The diet game is both mental and physical. Find out where your head's at and adjust your diet to keep you sane and slimming.

Searching for the next best diet to help get you down to your goal weight? If so, before you quickly jump into the first diet plan that comes your way, take a second and look inward and figure out what kind of dieter you are.

Unfortunately, when it comes to proper dieting, we are all like snowflakes, so what might work great for one person could end up being a train wreck for someone else. And since we aren't trying to derail our diet, you need a specific plan to fit your own individual needs and preferences to see the best results possible.

We aren't talking physiological needs and preferences here—we're referring the psychological side. If your diet is driving you absolutely batty, the hopes of you staying with that diet will be slim to none. Focusing mentally as much as physically on your diet will mean you can lose weight, but will also prevent you from jumping off a cliff or tearing out your hair before you're done with the diet. Take a look at the three main dieter types, and decide where you stand in the fat-loss spectrum.

No. 1: The All-Or-Nothing'er

This type of dieter approaches their food and nutrition with a black and white mentality: If they're on, they're on, but when they're off, they're really off. This makes the all-or-nothing'ers vulnerable to turning a diet slip-up into a binge. If you've ever succumbed to an Oreo, blinked an eye, and suddenly realized you just ate the whole sleeve, then you are this kind of dieter.

They're also prone to high levels of stress and anxiety when on a diet program, because they often hold themselves to unrealistic standards. This is bad news bears considering cortisol release is not conducive to trimming that waistline. These dieters are perfectionists, and anything less than 100 percent is not good enough—except we all know nobody's perfect.

So if this describes you, then find a diet plan that has some cheat meals built right into it, because strict diets aren't your thing. You need to a plan that has enough cheats included so you can stay True to it with a capital T, every day. Since you can't afford to go off the plan responsibly, just make those sanity food days part of the plan.

Anything less than 100 percent is not good enough.
Anything less than 100 percent is not good
enough for the All-Or-Nothing'er.

No. 2: The Flexibility Freak

If "rebel without a cause" is your diet philosophy, listen up. These dieters don't like rules, and would give anything to stick to the Diet Man if possible. They don't do well on strict plans--after all, that's torture in the diet machine, right? But what works well for them? Guidelines or compass points are the way to go.

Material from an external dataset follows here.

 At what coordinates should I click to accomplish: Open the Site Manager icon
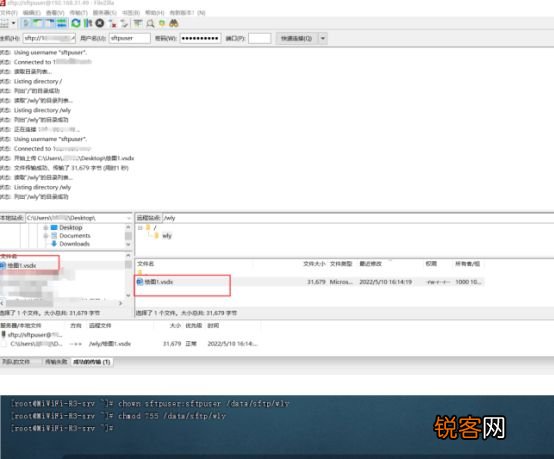tap(4, 24)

For instance, instead of telling them to eat specific food in specific amounts, just let them know the general macronutrient breakdown to follow per meal. Let them do the rest! Allowed to pick their protein and carbs and be creative, and the flexibility freak will able to stay on track. Obviously they need to make smart and healthy food choices, but the point is giving these guys their food freedom. This way, the can do what they want, and if they cheat a little, no biggie. Flexibility freaks are great at getting off and on the diet wagon as needed, without stress.

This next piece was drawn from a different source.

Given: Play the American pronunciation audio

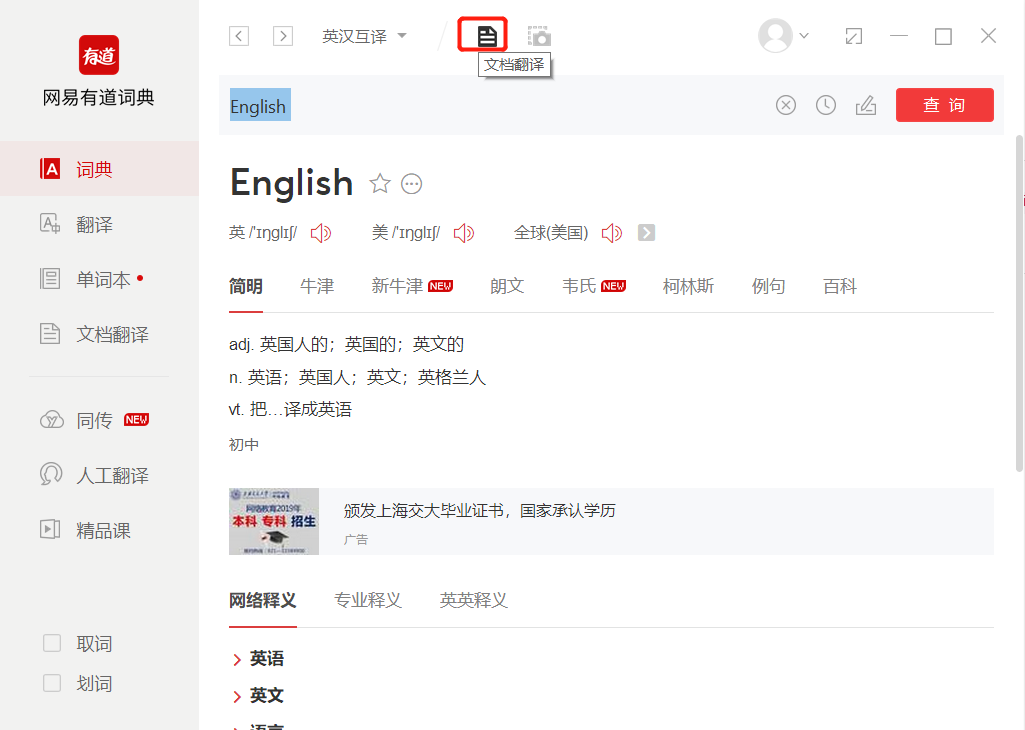Looking at the screenshot, I should pos(463,233).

Why stress about your diet when you could be a flexibility freak?
Why stress about your diet when you
could be a flexibility freak?

No. 3: Captain Convenience

The third type of dieter is the convenience dieter--always on the go, no time for anything.

If not reminded, they'll forget a meal, which makes them susceptible to eating big meals late at night or grabbing unhealthy fast food. These people don't cook—not because they don't like to, but because it's impossible with their busy schedule. So what can they do? Well, there are many ways to eat healthy that require little to no prep work.

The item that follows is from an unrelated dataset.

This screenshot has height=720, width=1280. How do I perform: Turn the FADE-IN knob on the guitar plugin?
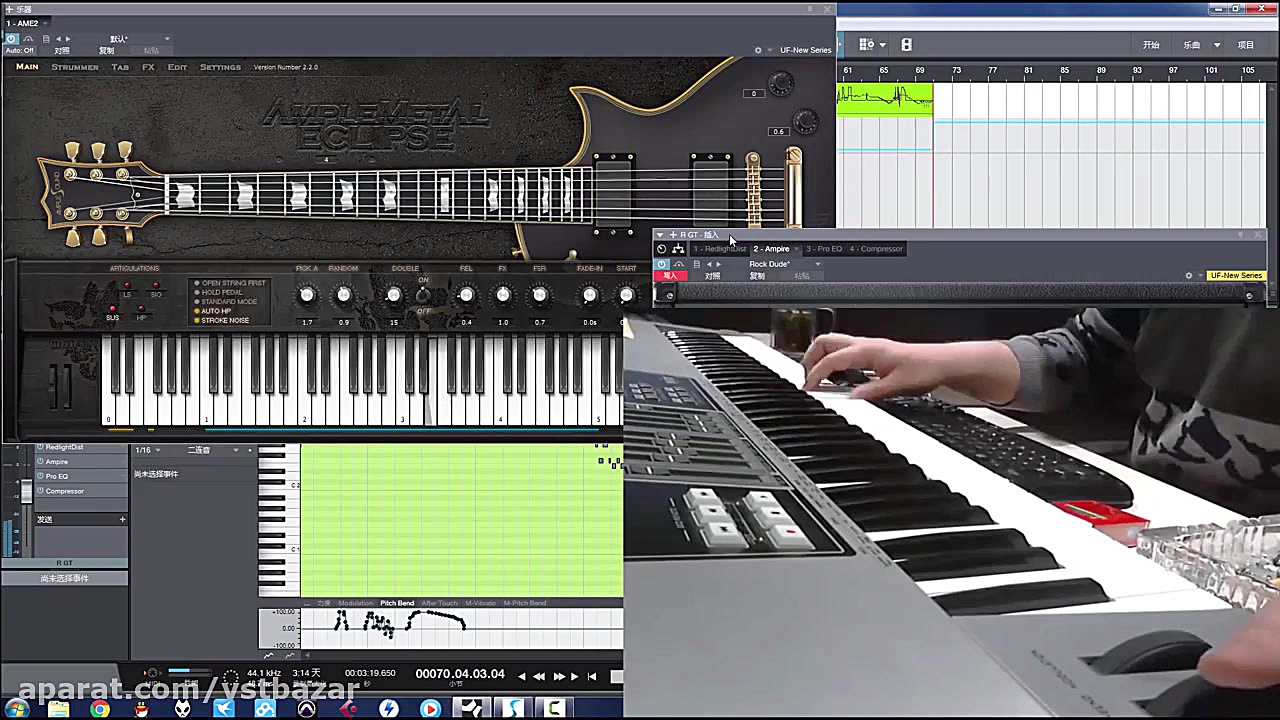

For instance, rather than opting for a chocolate bar, spoon some Greek yogurt into a bowl and top it with flaxseeds—BOOM, a healthy meal in seconds.

Or, if you need a dinner on the go, a pre-made/frozen chicken breast taken out of the freezer and placed in a whole-wheat pita with some sliced vegetables is as satiable as it is a cinch. Seek out plans that focus on healthy and convenient (yes, there are foods that fit both requirements).

It's also a good idea to stock up on healthy snacks like meal replacement shakes, protein cereals, protein bars, or other protein-rich snack options. While it's important to eat real food as much as possible, it doesn't hurt to have some healthy "snackup" when you need it, and your diet program has to be tremendously flexible to fit a busy body.

Healthy meals with little preparation time are the convenience dieter's best friends.
Healthy meals with little preparation time are
the convenience dieter's best friends.

Don't Forget The Grey Area

A lot of us may fall between these types or might become one or the other depending on changing lifestyles, but knowing your limitations and habits gives you a better sense of the direction you should take with your diet. Fighting your natural tendencies will just make dieting that much harder, so avoid it at all costs. Be realistic, then move forward and achieve anything you want!